>> BEGIN Extracted material

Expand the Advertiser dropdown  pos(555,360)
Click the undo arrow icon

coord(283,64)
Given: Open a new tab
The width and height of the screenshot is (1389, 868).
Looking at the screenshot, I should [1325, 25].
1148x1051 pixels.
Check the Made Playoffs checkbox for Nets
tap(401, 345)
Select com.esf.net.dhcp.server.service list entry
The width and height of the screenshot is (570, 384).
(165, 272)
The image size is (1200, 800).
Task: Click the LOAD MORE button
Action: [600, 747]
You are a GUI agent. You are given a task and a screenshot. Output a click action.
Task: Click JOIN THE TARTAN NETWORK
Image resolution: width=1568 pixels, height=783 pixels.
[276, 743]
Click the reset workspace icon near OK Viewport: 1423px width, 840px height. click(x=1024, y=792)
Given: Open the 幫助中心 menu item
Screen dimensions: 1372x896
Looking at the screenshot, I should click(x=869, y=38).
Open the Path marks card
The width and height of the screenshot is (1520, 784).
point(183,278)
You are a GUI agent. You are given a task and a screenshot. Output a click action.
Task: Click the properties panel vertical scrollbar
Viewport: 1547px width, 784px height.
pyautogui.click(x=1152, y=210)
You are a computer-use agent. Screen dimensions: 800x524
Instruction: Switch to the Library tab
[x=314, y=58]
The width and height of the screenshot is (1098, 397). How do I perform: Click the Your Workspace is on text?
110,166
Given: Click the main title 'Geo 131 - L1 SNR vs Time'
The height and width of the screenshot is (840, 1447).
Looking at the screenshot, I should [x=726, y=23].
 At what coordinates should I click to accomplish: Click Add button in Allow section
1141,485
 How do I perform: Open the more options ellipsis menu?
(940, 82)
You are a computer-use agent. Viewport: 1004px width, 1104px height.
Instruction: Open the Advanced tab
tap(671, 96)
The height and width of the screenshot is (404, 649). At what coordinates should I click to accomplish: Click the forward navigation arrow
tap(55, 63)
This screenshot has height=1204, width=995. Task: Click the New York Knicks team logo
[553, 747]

>> END Extracted material

**Written problem**
Please copy out the rows above without any change, from the start of the rows through the line that contains "Looking at the screenshot, I should [1325, 25].".

**Output of the exercise**
Expand the Advertiser dropdown  pos(555,360)
Click the undo arrow icon

coord(283,64)
Given: Open a new tab
The width and height of the screenshot is (1389, 868).
Looking at the screenshot, I should [1325, 25].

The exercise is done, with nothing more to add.